Indexing with Boolean arrays

As usual with arrays, we need the Numpy library:

import numpy as np

Just for neatness below, we will only show numbers in arrays to 2 decimal places. This doesn’t affect any calculations, it just changes what we see when we show arrays in Jupyter:

# Set how many decimal places to display when showing arrays.
np.set_printoptions(precision=2)

Select values with Boolean arrays

Here we are using Boolean arrays to index into other arrays. You will see what we mean by that by the end of this section.

We often want to select several elements from an array according to some criterion.

The most common way to do this, is to do array slicing, using a Boolean array between the square brackets.

It can be easier to understand this by example than by description.

We start with the RateMyProfessors dataset.

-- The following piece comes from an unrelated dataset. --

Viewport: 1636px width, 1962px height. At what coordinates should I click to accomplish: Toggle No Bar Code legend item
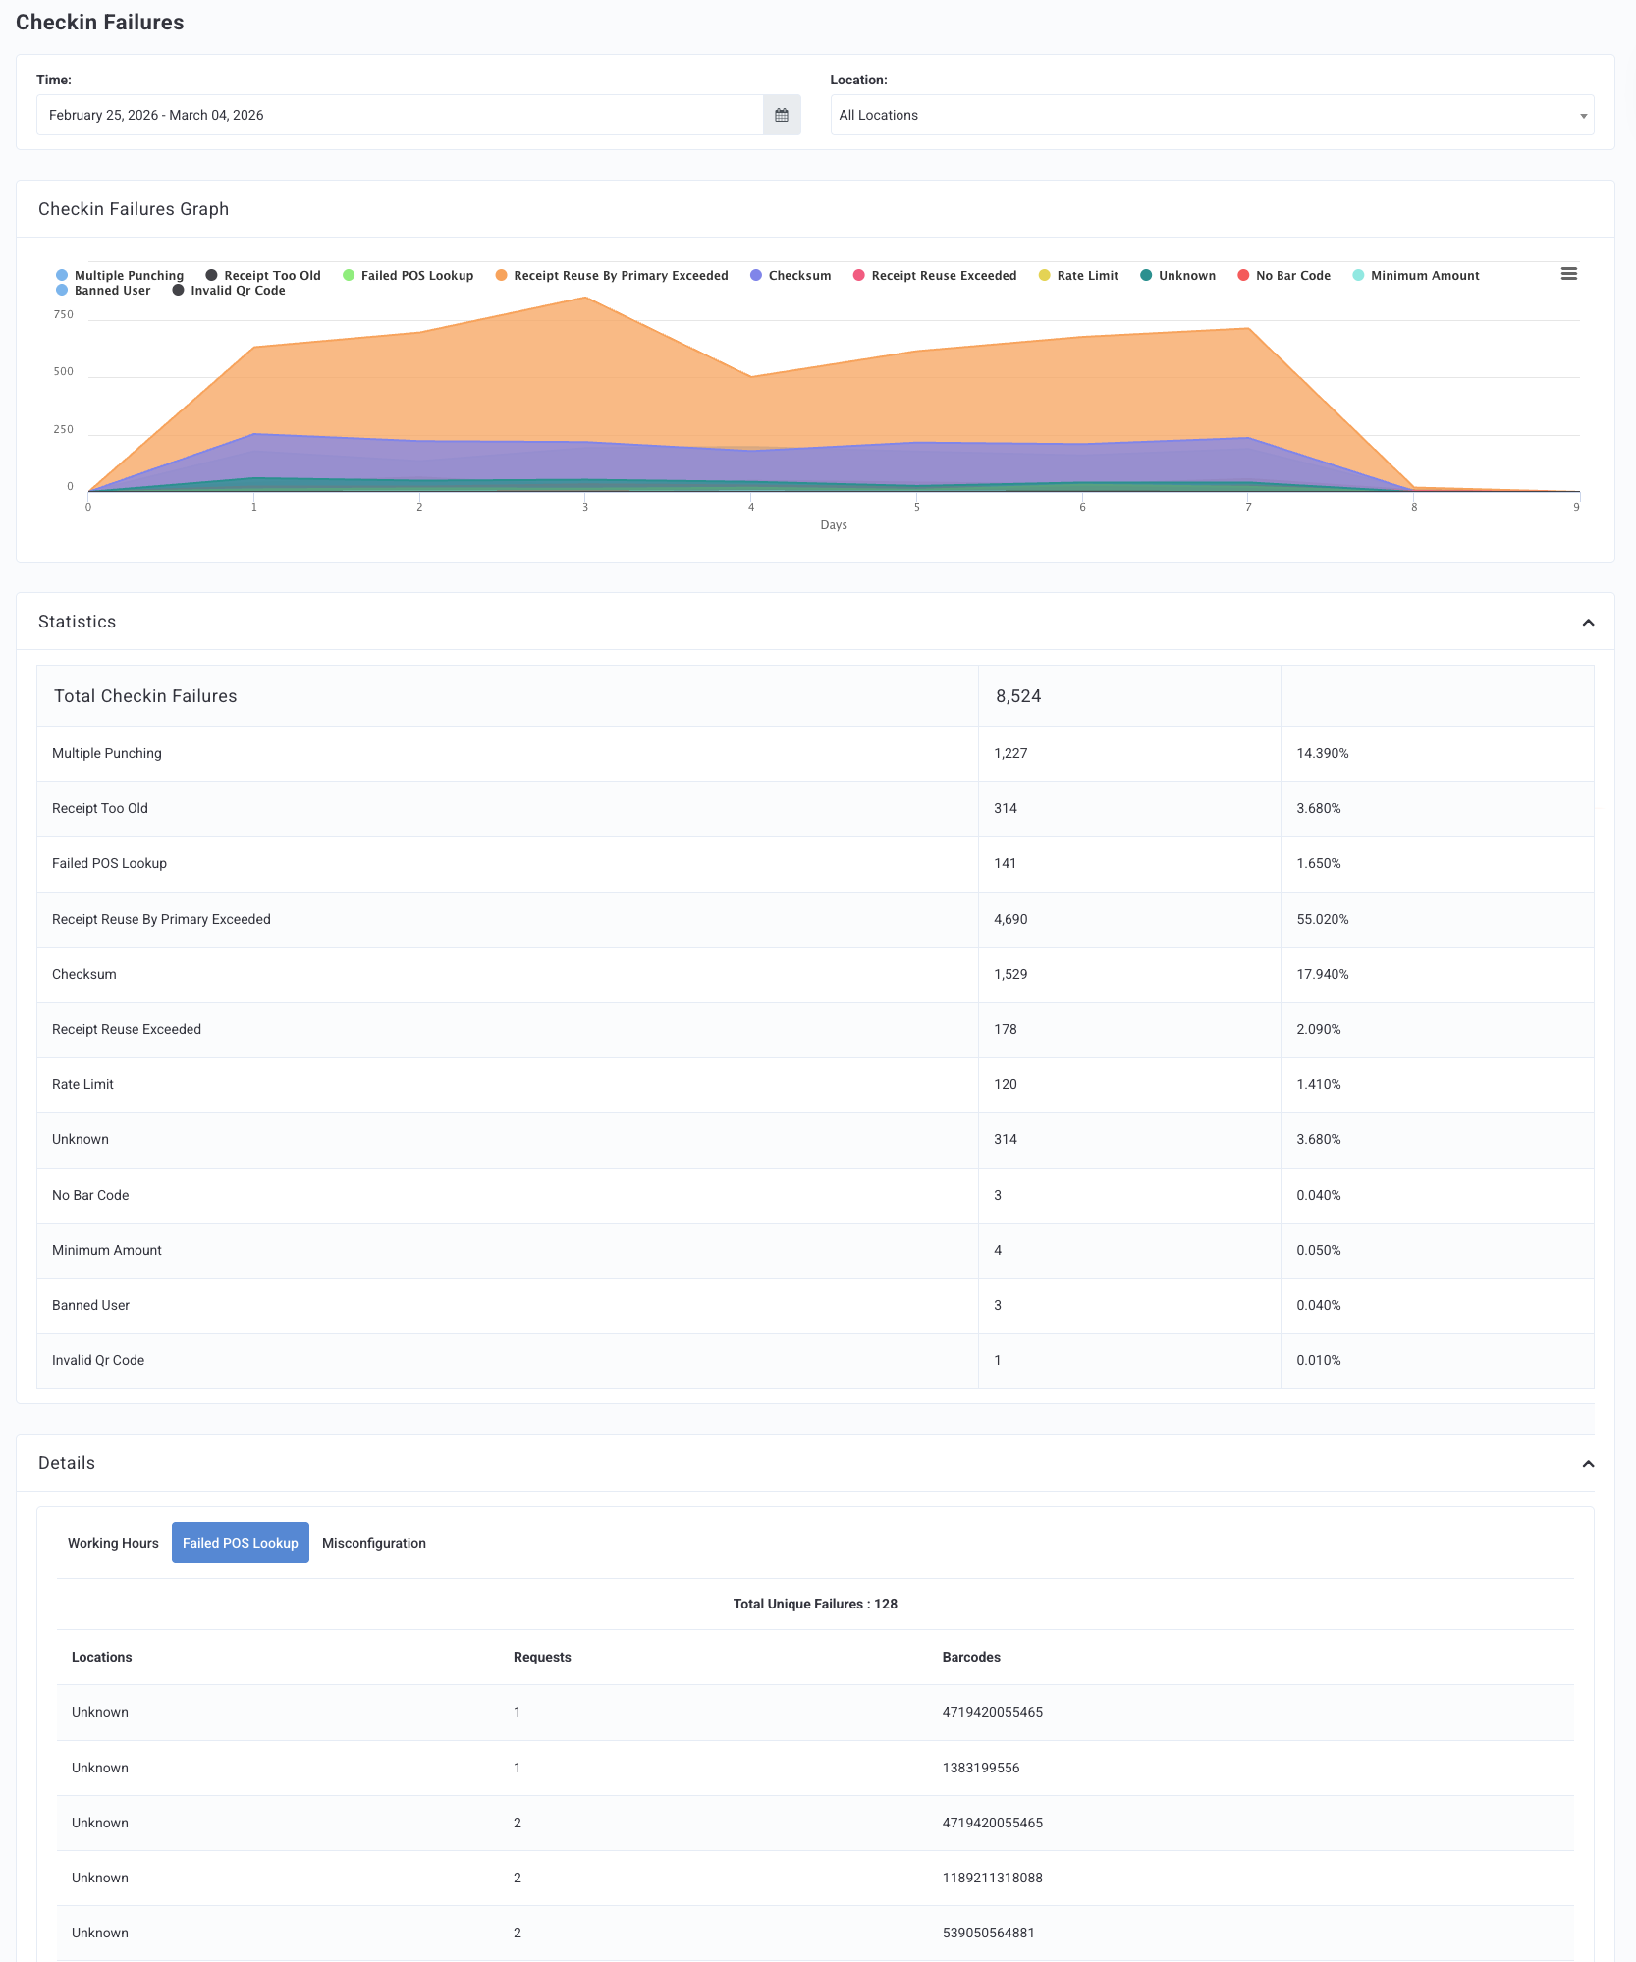1283,276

It is a table where the rows are academic disciplines, and the columns contain the average student rating values for the corresponding discipline. We are going to fetch the columns from this table as arrays.

If you are running on your laptop, you should download the rate_my_course.csv file to the same directory as this notebook.

# We have not covered this code yet.  We will soon.
# Load the library for reading data files.
import pandas as pd
# Read the file into a table, select the first six rows.
big_courses = pd.read_csv('rate_my_course.csv').head(6)
# Put the columns into arrays, each with six elements.
# The disciplines (names of disciplines).
disciplines = np.array(big_courses['Discipline'])
# The corresponding average scores for Easiness.
easiness = np.array(big_courses['Easiness'])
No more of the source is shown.